The first death in the family was my granny (dad’s mom)  I remember how granny was just there. Growing up I would refer to people in my life as light or dark.  The light represented someone I could lean on, and the darkness were people that meant me no good. My granny was definitely the light, and when she left I began to see nothing but darkness around me.  

 

When my father became ill I was around the age of 24.  My father tried preparing me for his death, but it was something I didn’t want to hear.  The following year he died.

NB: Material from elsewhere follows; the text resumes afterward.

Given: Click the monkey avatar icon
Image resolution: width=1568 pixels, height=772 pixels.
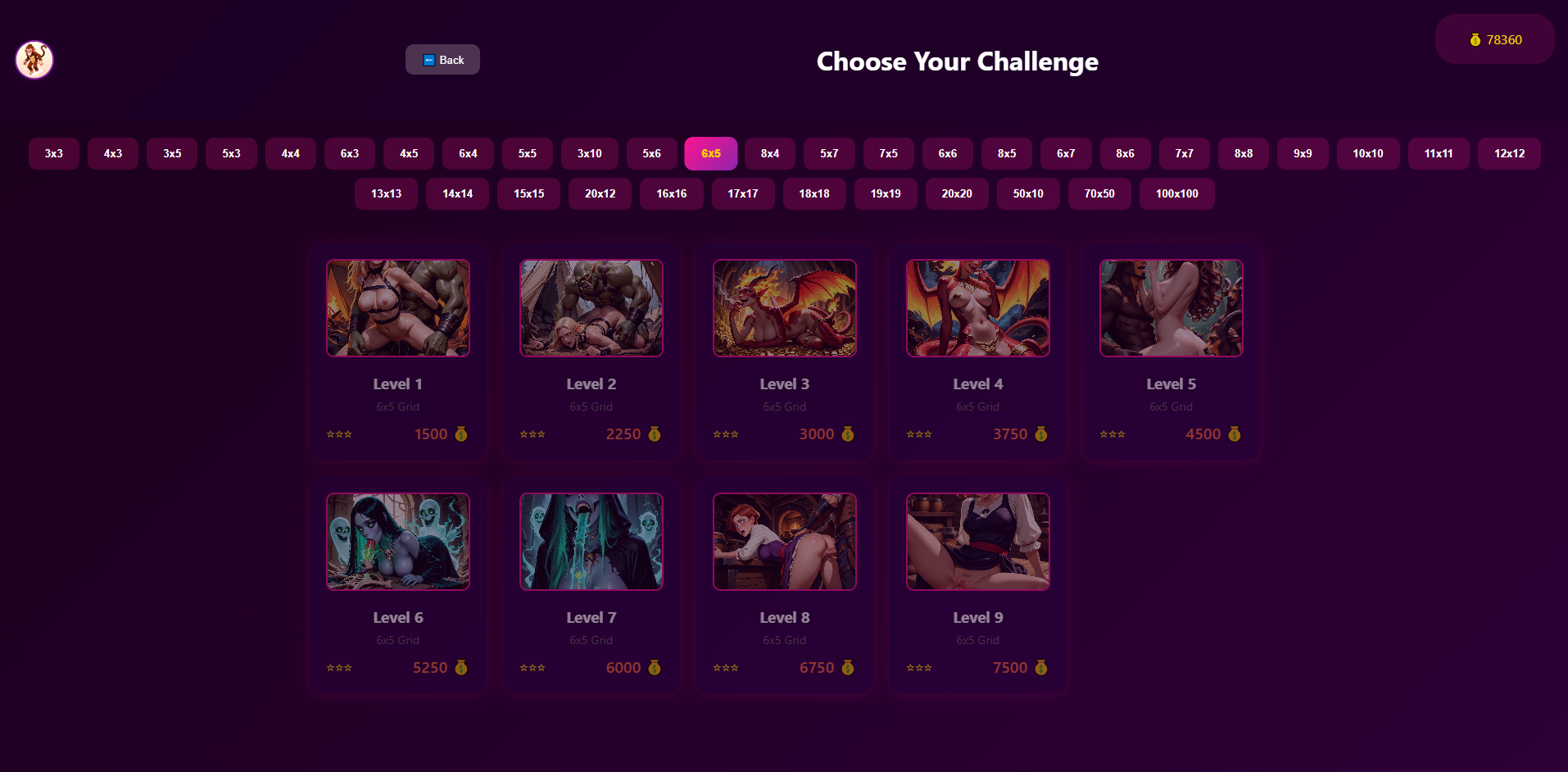Looking at the screenshot, I should coord(34,60).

I would be in denial of the thought of me not grieving.   I didn’t cry until returning to the house I grew up in. I tried holding on to the house, but at the age of 26 I was told to leave.  That broke me, but I tried to keep going without ever dealing with the pain of losing him caused me.

 

I believed I found the light again when I was with my last set of children’s mom, but when she died I found myself in a dark place.  They loss her at a young age, and it was hard for me to help them. I couldn’t understand because I wasn’t young when my dad died. I took them to speak with some therapists but they were viewed as doctors, and not a listening ear.  That’s not what they needed. They were too young to understand why their mom is gone, and ain’t nobody here to tell them. Their thoughts of “I wish it could’ve been anybody but her, and now I’m angry. I didn’t get to know anyone like I know her and nobody can replace her.” I’ve studied other people’s ways of handling their grief for the past five years.  I’m still learning how to deal with the pain. It’s a long journey, and you get in those moments that remind you of that person when you think you can’t be triggered, you are.

 

It’s a lot of pain out here, and I’m still experiencing it.  My baby boys turned 18, and apart of me is upset that I had to be mean, but I wanted to show them that there’s nobody here for you but you. I’m hurting for my boys I wanna help them not to hurt.  I don’t want to see them destroy their lives. My mother is still living, and I know that their relationship is different from the relationship I had with my father and I had to respect that.

 

My kids suffered the loss of their mom, and then my twin grandsons loss their mom in a tragic car accident, younger than when my boys loss their mom.  I’m only hoping that they can be the light for their nephews in due time.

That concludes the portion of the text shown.